Use these questions as a scaffold to help students formulate a response:
- What are your personal responsibilities? (Doing well in school, taking care of my physical and mental health, etc.)
- What are your responsibilities within your family? (Performing household chores, taking care of animal companions or younger siblings, etc.)
- What are your responsibilities in your local community? (Not littering, reporting criminal activity, preparing to participate in local elections, etc.)
- What are your responsibilities as a global citizen? (Making informed decisions with regard to the effects of my actions and lifestyle on others, such as my choice of diet, my purchases, my mode of transportation, etc.)
Empower Students to Take Action
Although the world is experiencing great uncertainty right now, it’s important for young people to know that some things are still within their control—like the way they treat others, including animals. Their daily actions are significant and can have a major impact, especially collectively. Discuss creative ways to help animals, protect the environment, and improve human health.
Here are some ways students can take action now:
- Pledge to go vegan and order a FREE vegan starter kit
- Sign the petition to shut down NYC live-animal markets
- Sign the petition urging the World Health Organization to shut down live-animal markets
- Have students read “Major Diseases Linked to Eating Animals” and then complete the “Enough Is Enough” Digital Matching Activity. (See below for directions.) You can check student answers using this answer sheet for the matching activity.
- Have students respond to this journal prompt: “Can one coin make you rich? Can one cupcake make you sick? Can one plastic water bottle pollute an ocean? No, but that’s how it starts.”
Additional Reading and Videos
- Humans Could Have Prevented Coronavirus by Shunning the Meat Trade
- This Wet Market Could Breed the Next Covid-19
- ‘Wet Markets’ Must Close
- Pangolins: Hunted for Meat and Traditional Medicine, Blamed for COVID-19
- ‘Wet Market’ Comic Strip
- Vegan Doctor Talks About the Link Between Pandemics and Meat
- ‘Enough Is Enough’ Disease Word Bank Activity Sheet
- ‘Enough Is Enough’ Digital Coloring Sheet (See below for directions.)
- ‘Enough Is Enough’ Digital Puzzle
TeachKind is giving away PETA original puzzles!
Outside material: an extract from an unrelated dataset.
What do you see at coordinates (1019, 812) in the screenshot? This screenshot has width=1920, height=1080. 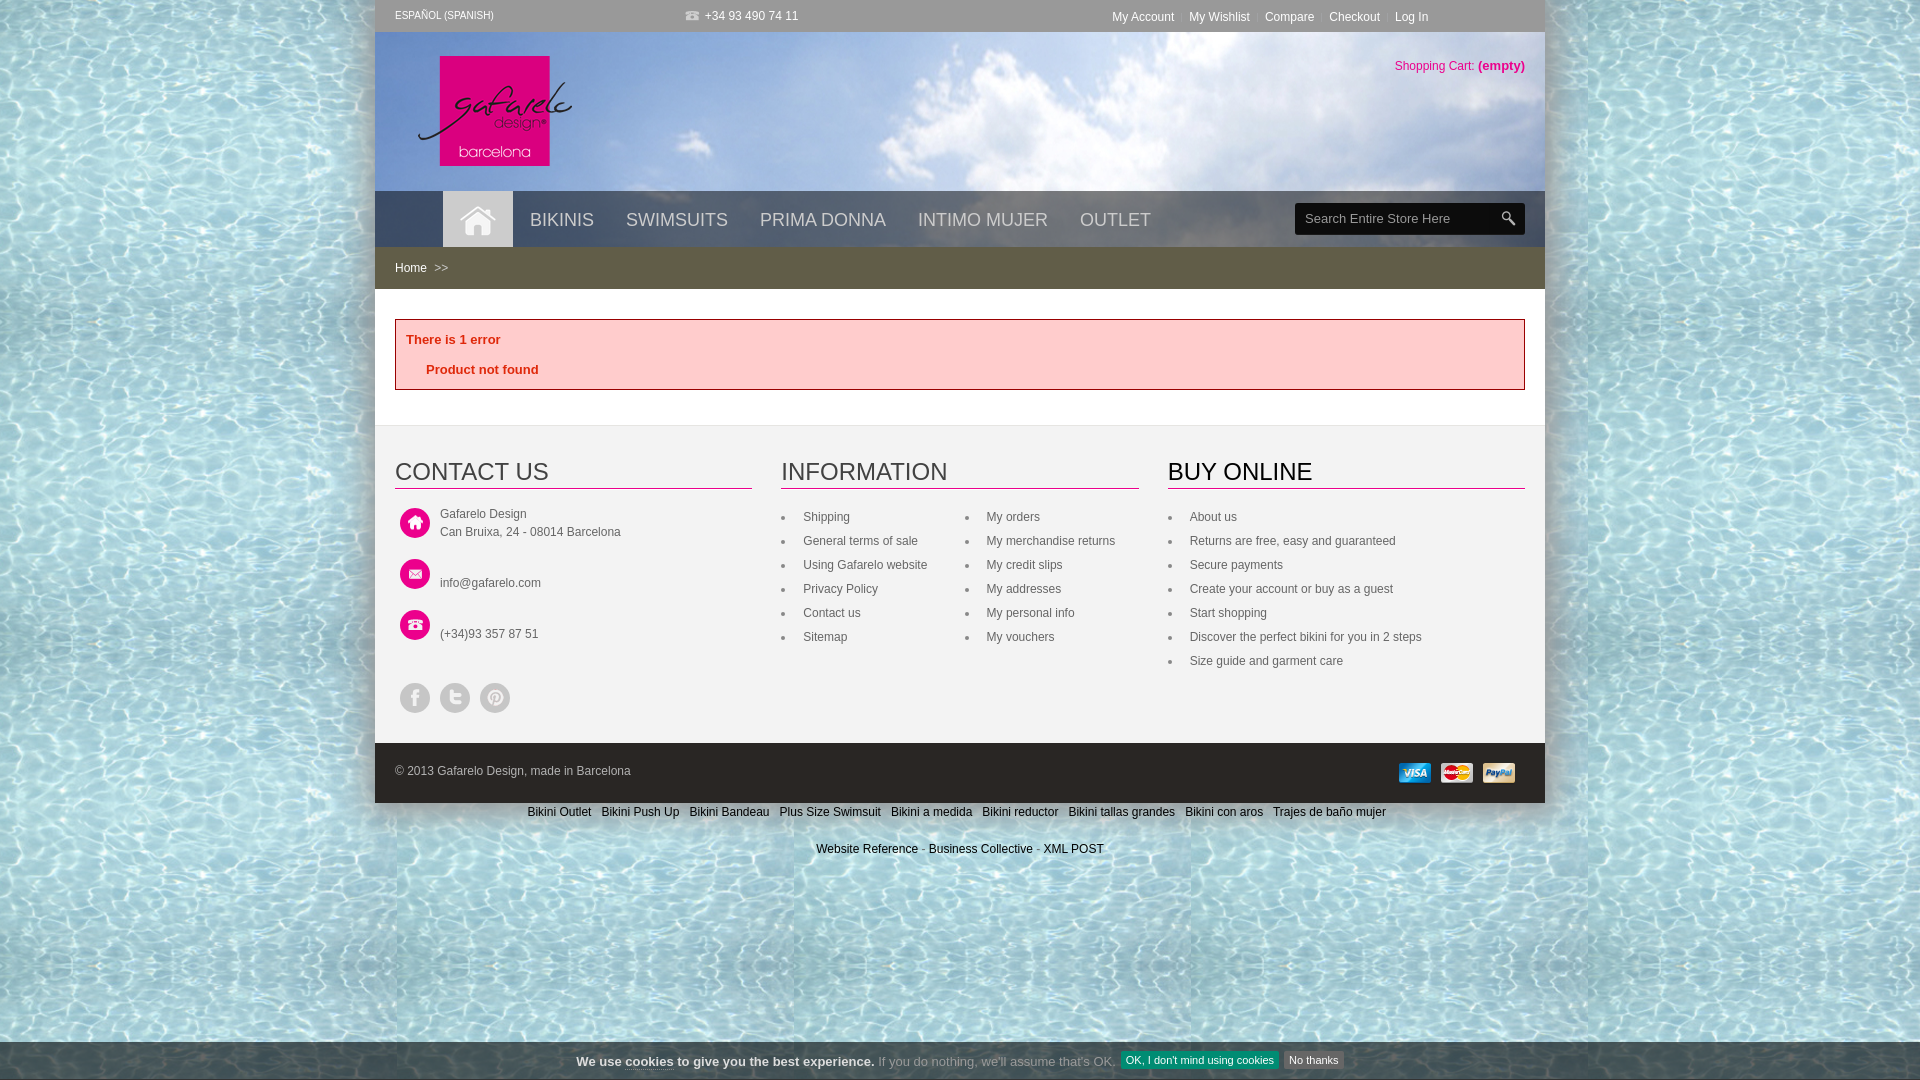 I see `'Bikini reductor'` at bounding box center [1019, 812].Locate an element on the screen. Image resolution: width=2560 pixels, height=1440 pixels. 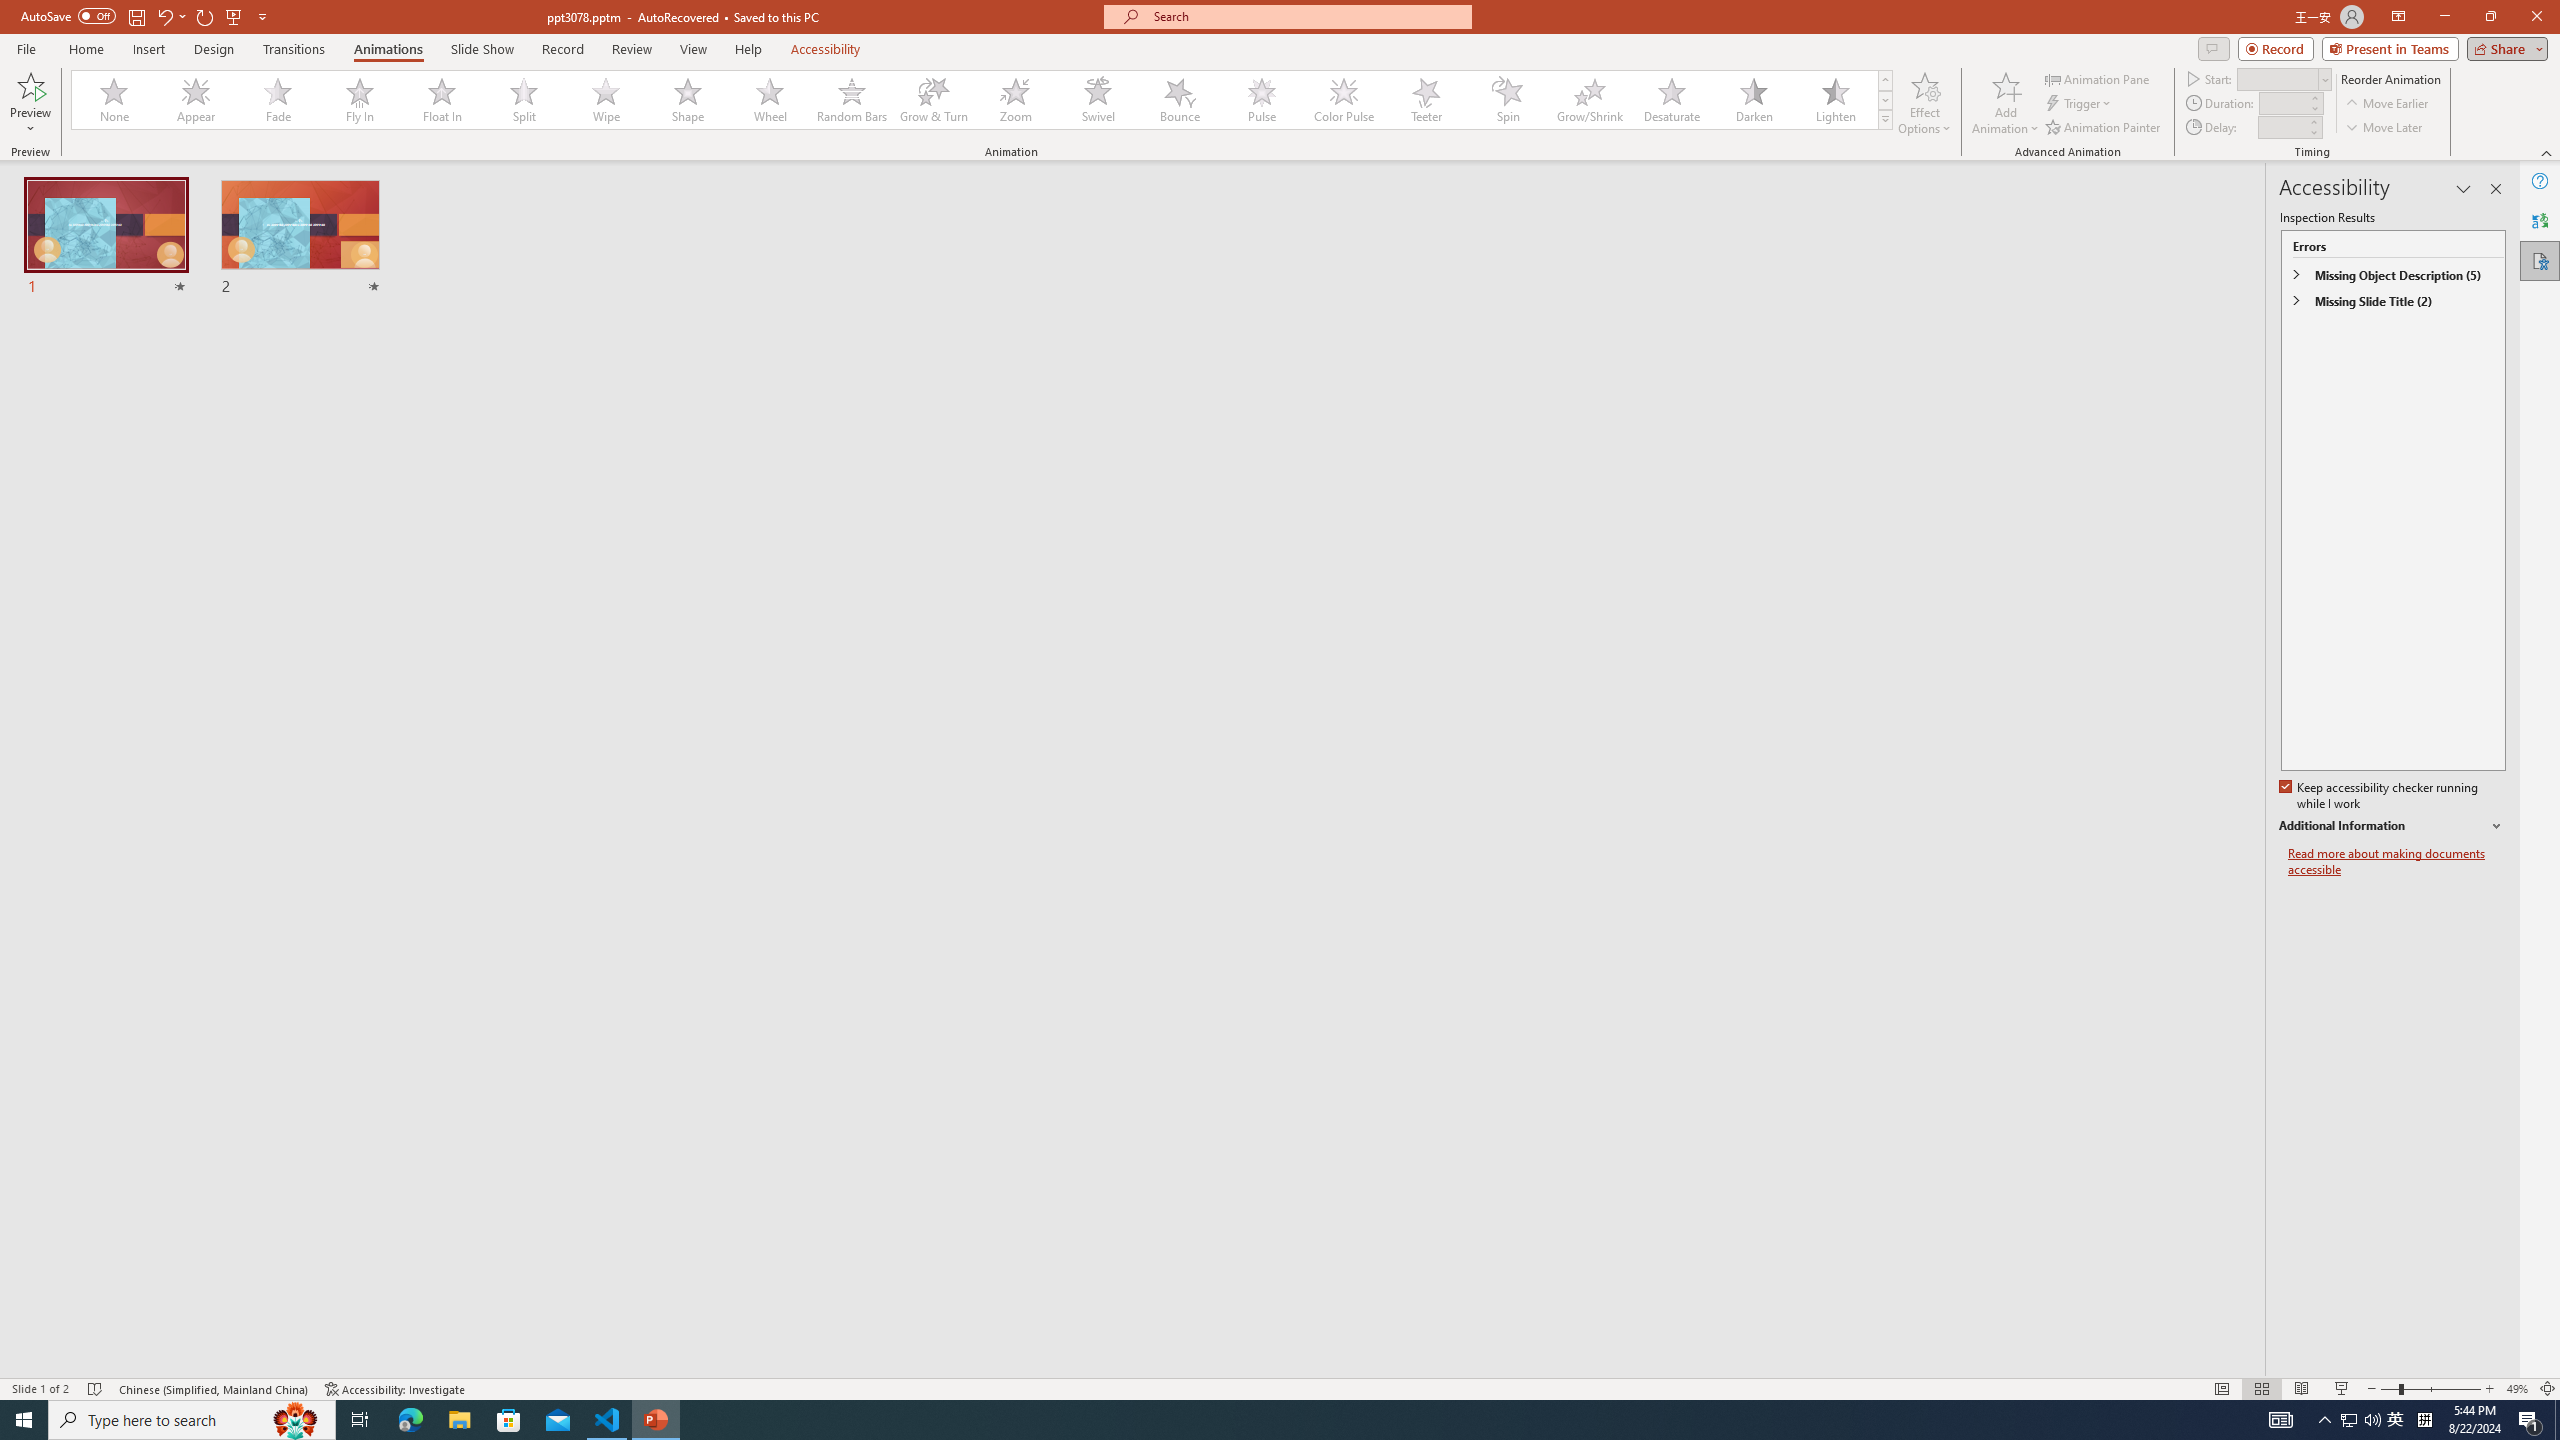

It’s a great tactile way for your students to connect all the information from this lesson. To win a puzzle, be one of the first 10 teachers to e-mail us at [email protected] with the subject line “‘Enough Is Enough’ Puzzle.” Be sure to include your full name and mailing address in the e-mail body, and tell us how you’ll be using this lesson with students.
Directions for Digital Coloring Sheet and Matching Activity
Pull the page into Paint by following these steps:
1. Save the file in Documents.
2. Find the file in Documents, then right-click on it and open it in Word.
3. Copy the image. (When you click on the screen, it automatically selects the entire image, so just press Ctrl+C.)
4. Open Paint, then paste in the image. (Click anywhere on the screen and press Ctrl+V.)